The TIP Report urges governments to come to the table to fight this global crime. Its efficacy depends on consensus around the idea that everyone has inherent value and human dignity requires that they be free. When traffickers interfere with this freedom, they weaken the foundation of free and just societies.
The report notes that there is a pressing need for governments to:
- end the practice of state-sponsored forced labour
- increase labour trafficking prosecutions
- repeal laws that require force, fraud or coercion for child sex trafficking
- stop penalising victims for unlawful acts that their traffickers force them to commit
Australia’s narrative
Key points from Australia’s narrative are:
- Government of Australia fully meets the minimum standards for the elimination of trafficking
- Australia is a Tier 1 country
- The government did not adequately screen several vulnerable groups that traffickers target, such as domestic workers and migrant workers, which may have resulted in the penalisation of unidentified victims
Prioritised recommendations for Australia:
- Significantly strengthen efforts to investigate and prosecute trafficking offenses pursuant to trafficking laws, with increased focus on pursuing labor trafficking crimes instead of labor or employment violations, and sentence convicted traffickers to significant prison terms.
- Significantly strengthen efforts to proactively identify trafficking victims among vulnerable groups, such as undocumented migrants, agricultural and hospitality industry workers, and domestic workers, and to refer those victims to appropriate government authorities.
- De-link the provision of services from participation in the criminal justice process and increase services available to victims who are unable or unwilling to participate in the criminal justice process.
- Ensure that the statutory definition of trafficking under the criminal code does not require movement of the victim as an element of the crime.
- Increase efforts to train police, immigration officials, and other front-line officers, both offshore and onshore, to recognize indicators of trafficking and respond to suspected cases of both sex and labor trafficking.
- Establish the National Labour Hire Registration Scheme with sufficient compliance tools.
- Increase training for prosecutors and judges on Australian trafficking laws.

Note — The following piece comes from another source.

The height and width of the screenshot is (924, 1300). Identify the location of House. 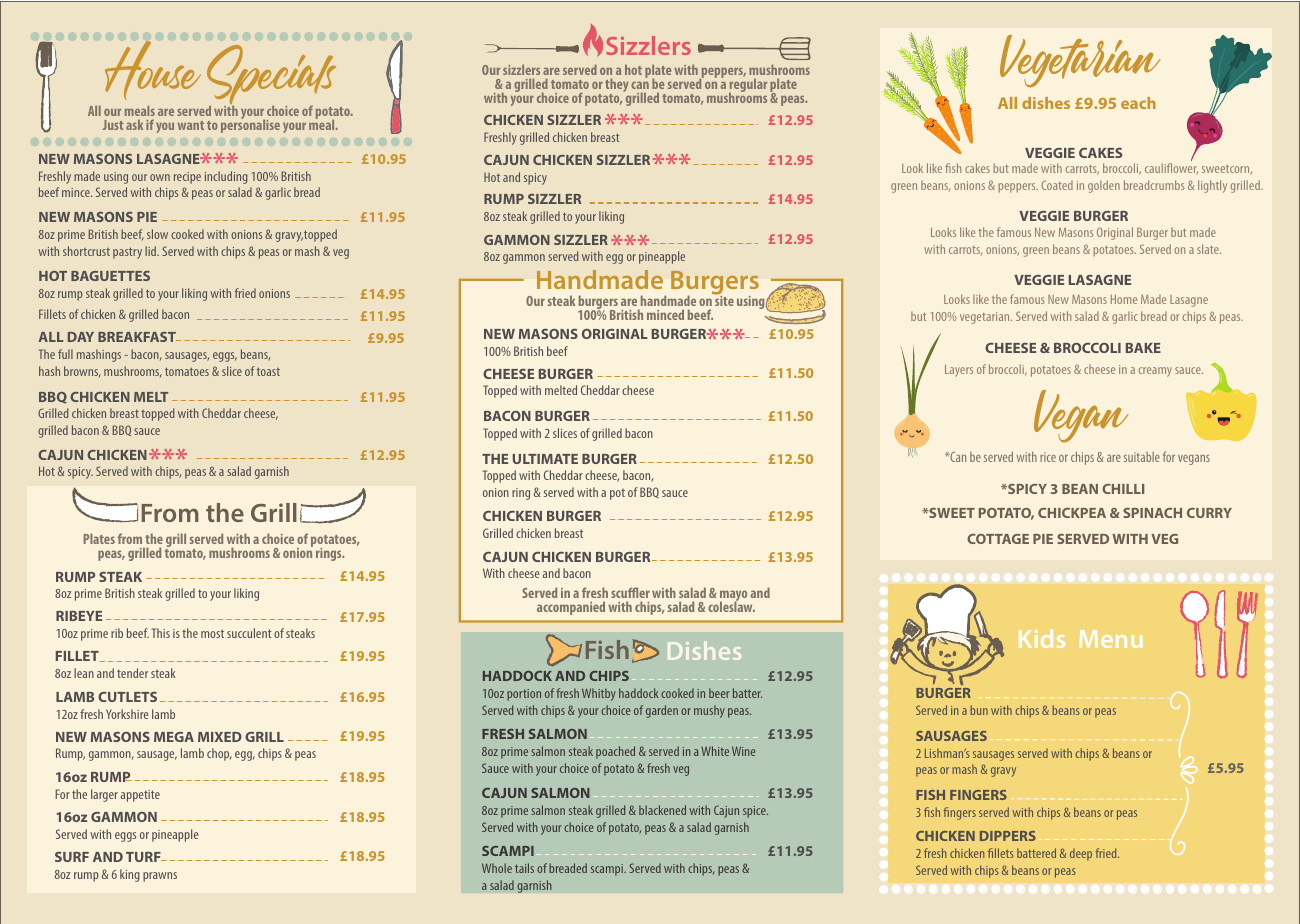
(153, 70).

- Conduct initial screening interviews with potential victims in a safe and neutral location and in the presence of a social service professional.
- Consider establishing a national compensation scheme for trafficking victims.

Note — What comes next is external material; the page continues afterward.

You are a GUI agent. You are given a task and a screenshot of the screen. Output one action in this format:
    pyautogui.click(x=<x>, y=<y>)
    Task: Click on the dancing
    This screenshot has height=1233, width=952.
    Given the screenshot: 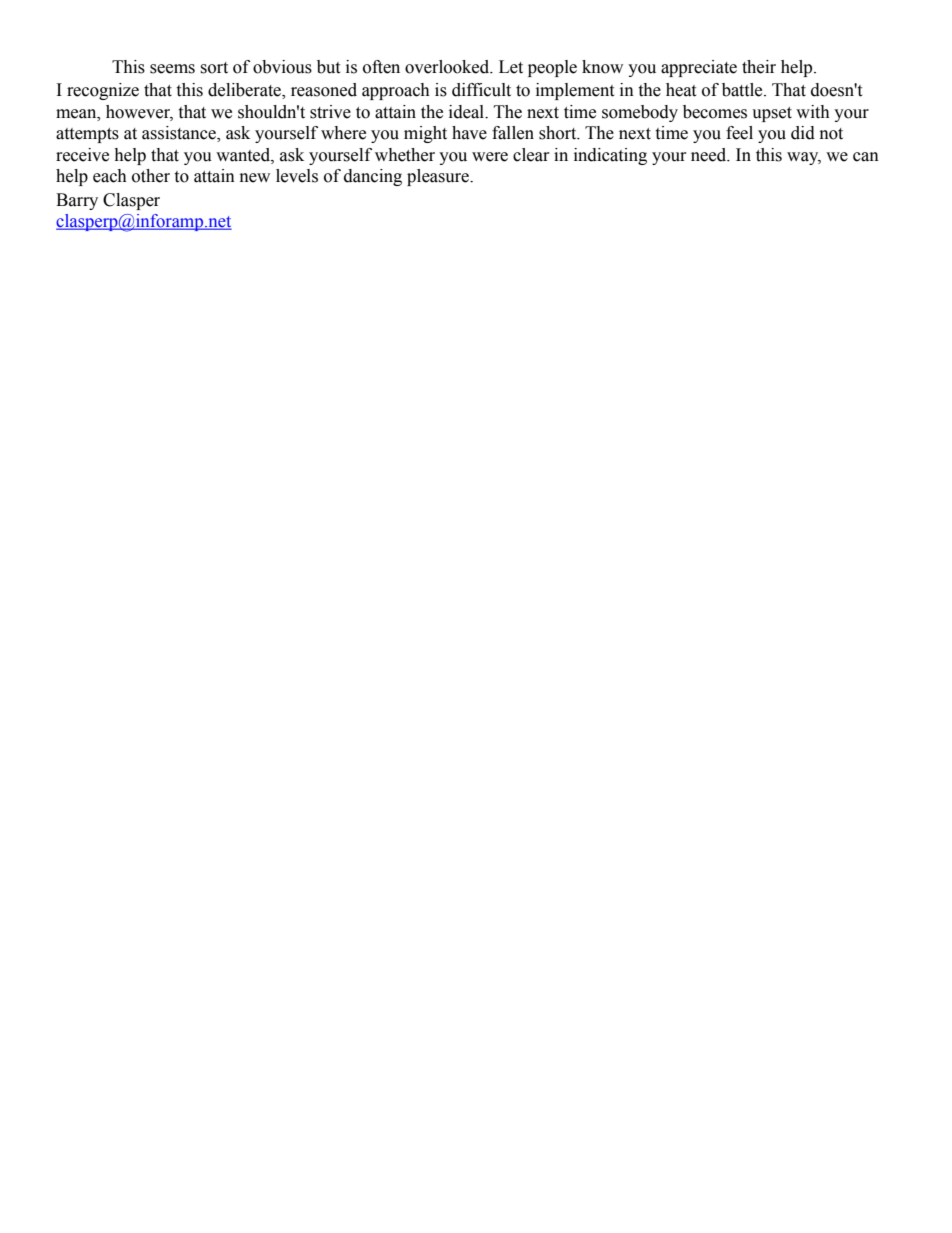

- Implement or fund awareness campaigns, particularly among rural communities and migrant populations, including international students, vulnerable to forced labor.
- Strengthen efforts to prosecute and convict Australian child sex tourists.

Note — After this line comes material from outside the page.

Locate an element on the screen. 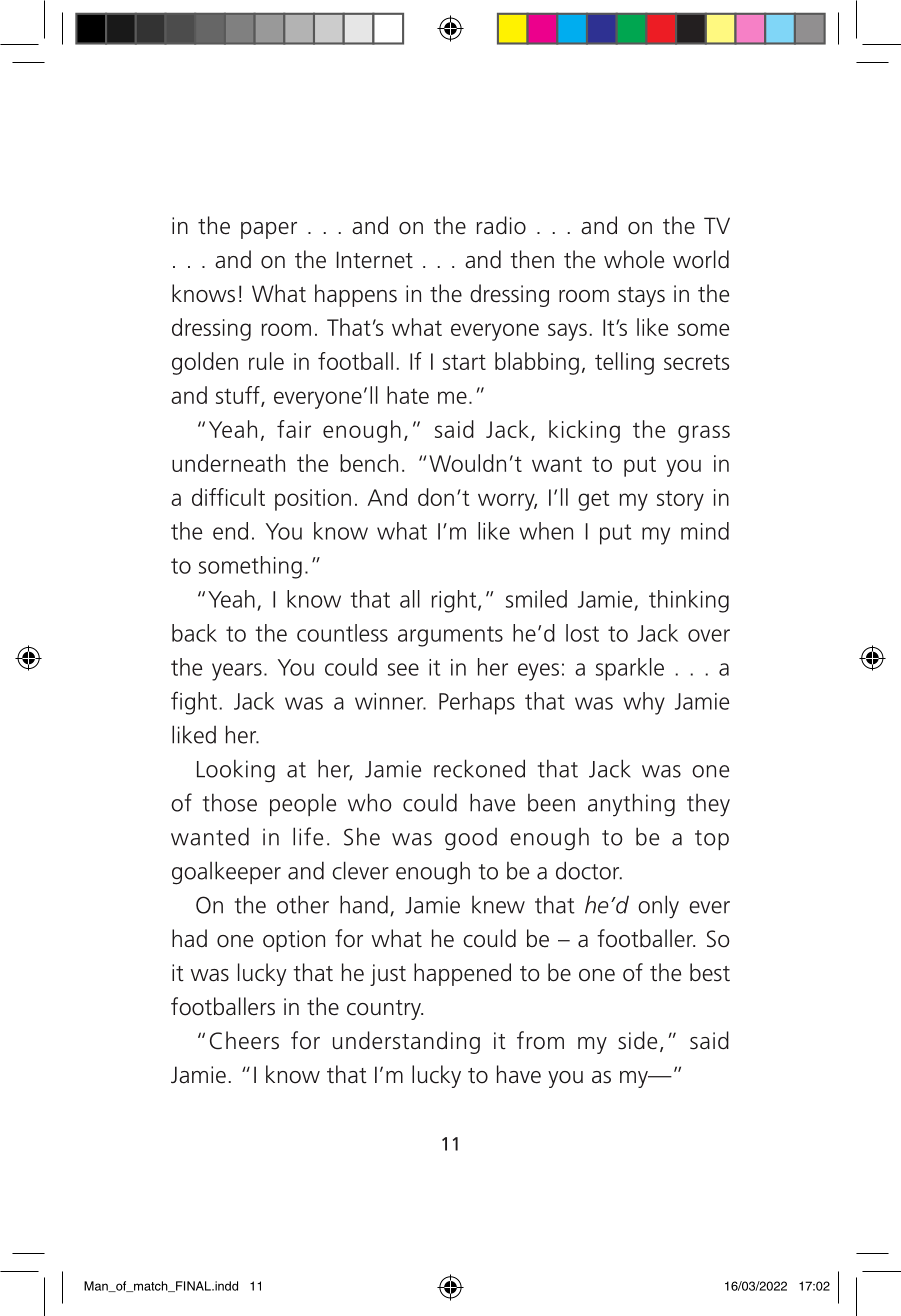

- Increase efforts to investigate and hold accountable foreign diplomats posted in Australia suspected of complicity in trafficking.
- Resume publication of the government’s annual assessment of progress implementing its National Action Plan.
Read the report here (Australia’s narrative starts on page 81)
How is the report prepared?
The report is prepared by the Department of State’s TIP Office, which requests information from U.S. embassies regarding the profile of human trafficking in that country and efforts of the government to combat it. Foreign service officers and locally employed staff collect information throughout the year related to law enforcement activity, victim identification and protection efforts, and anti-trafficking policies and practices, among others. This information is sent to analysts in the TIP Office who use it, in combination with other sources such as media reports, academic studies, in-country engagement, and information from the public, to inform the TIP Report tier rankings, country narratives, and recommendations.